-------- Source material

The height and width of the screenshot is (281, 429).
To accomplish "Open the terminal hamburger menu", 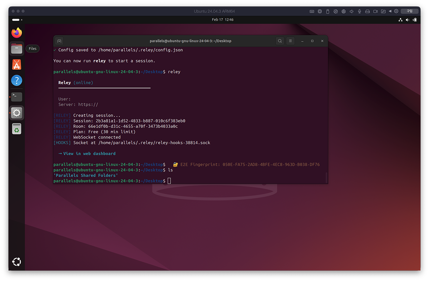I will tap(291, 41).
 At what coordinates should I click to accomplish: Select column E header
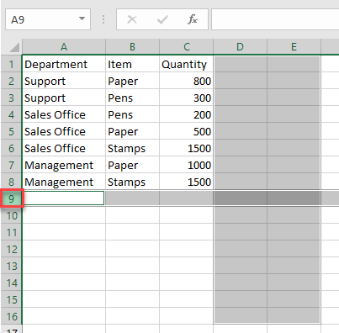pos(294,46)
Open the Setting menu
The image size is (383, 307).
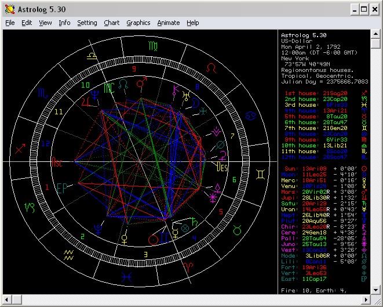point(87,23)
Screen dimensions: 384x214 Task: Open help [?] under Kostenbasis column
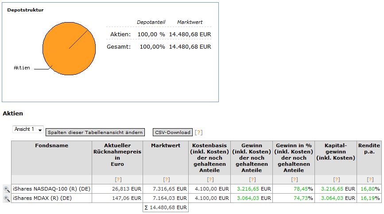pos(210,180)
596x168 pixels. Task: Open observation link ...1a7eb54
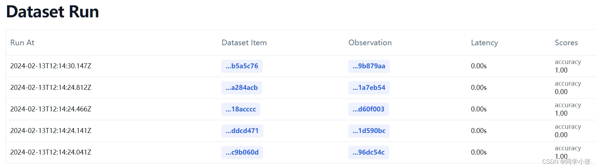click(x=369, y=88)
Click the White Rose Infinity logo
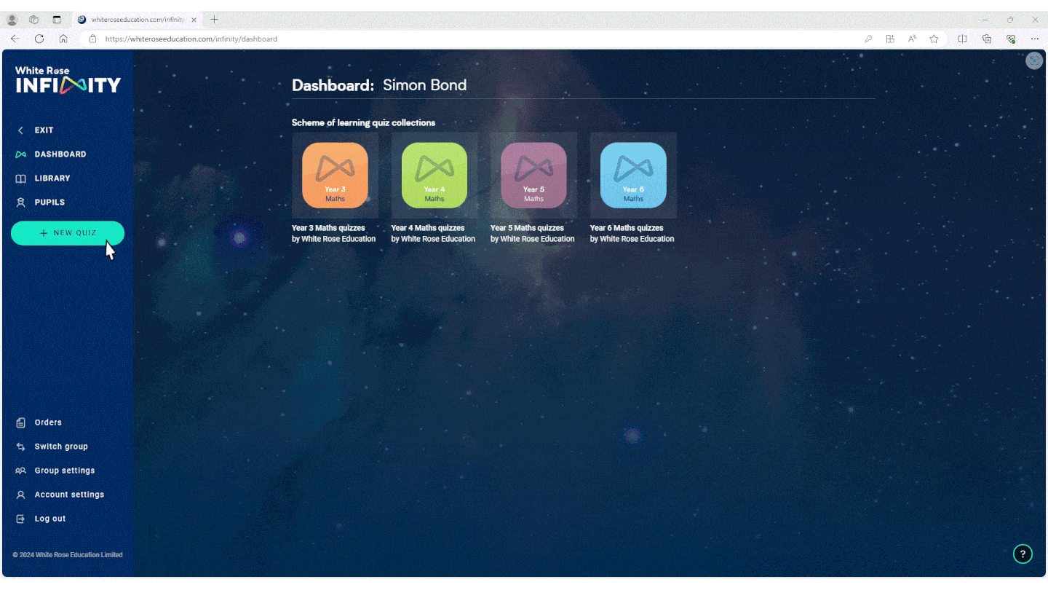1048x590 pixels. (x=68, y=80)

----------------

Express the listing from the line that contains "Screen dimensions: 384x214" through the end of the listing as a two-column CSV with the headers text and answer, giving one row for each thing to be located. Put each value in a single quoted field with line breaks changed to spaces, and leave the pictures out.

** Result of the task **
text,answer
"Screen dimensions: 384x214 Task: Open help [?] under Kostenbasis column","pos(210,180)"
"596x168 pixels. Task: Open observation link ...1a7eb54","click(x=369, y=88)"
"Click the White Rose Infinity logo","1048x590 pixels. (x=68, y=80)"